#### [EXERCISE DETAILS]
An exact copy of all the data is required, with pictures left out.

[Collected data entries]
=====
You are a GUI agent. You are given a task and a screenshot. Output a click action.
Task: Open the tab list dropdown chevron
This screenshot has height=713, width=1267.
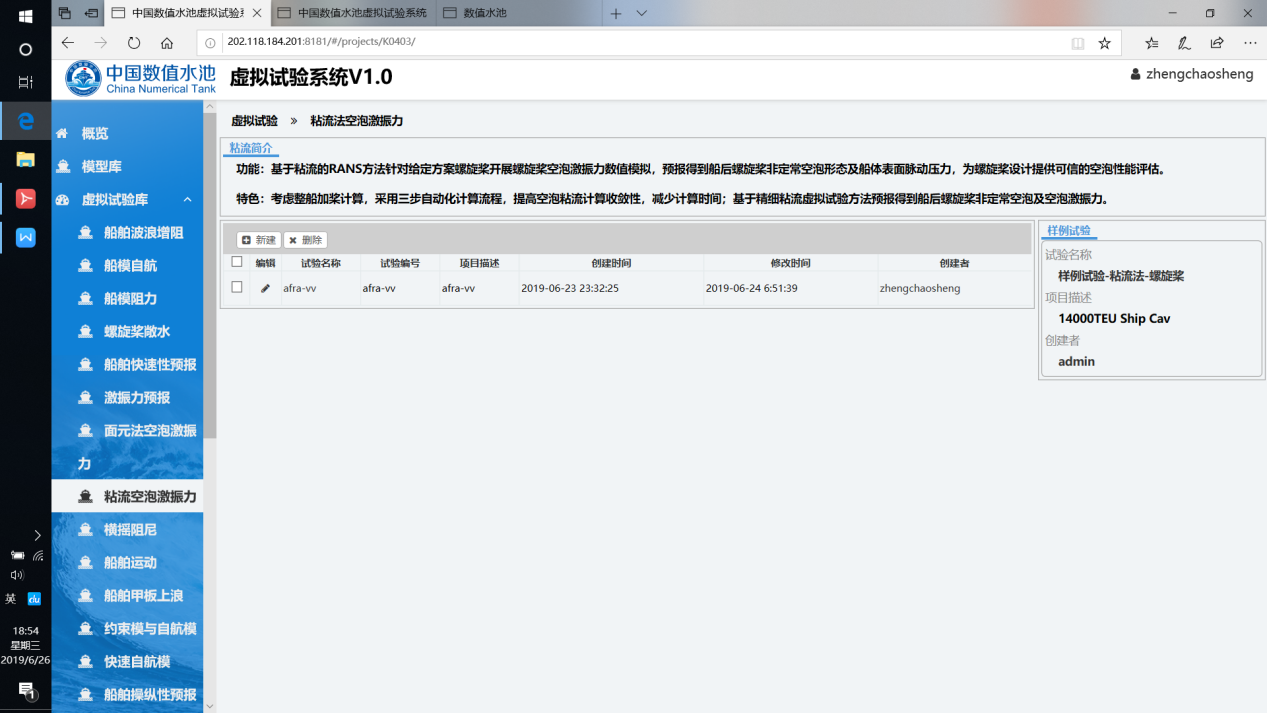[x=642, y=13]
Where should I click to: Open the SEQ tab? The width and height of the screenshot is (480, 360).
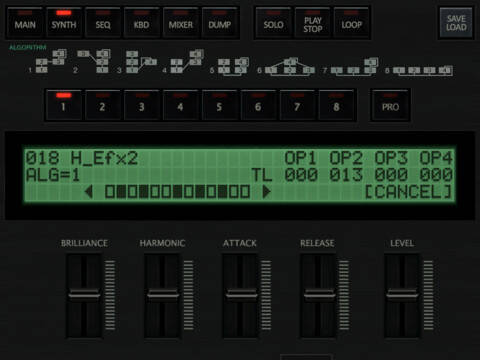[x=103, y=23]
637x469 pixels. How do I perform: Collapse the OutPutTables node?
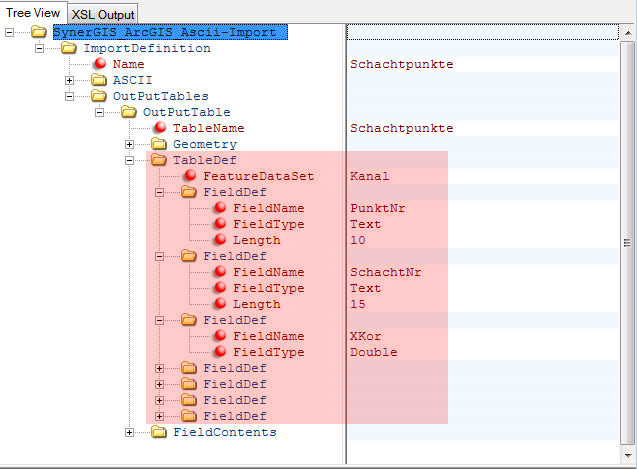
=====
#### [TASK OUTPUT]
You are a GUI agent. You are given a task and a screenshot. Output a click action.
Task: Open the tab list dropdown chevron
This screenshot has height=713, width=1267.
[x=642, y=13]
Where should I click to: Open the SEQ tab? The width and height of the screenshot is (480, 360).
[x=103, y=23]
637x469 pixels. How do I perform: Collapse the OutPutTables node?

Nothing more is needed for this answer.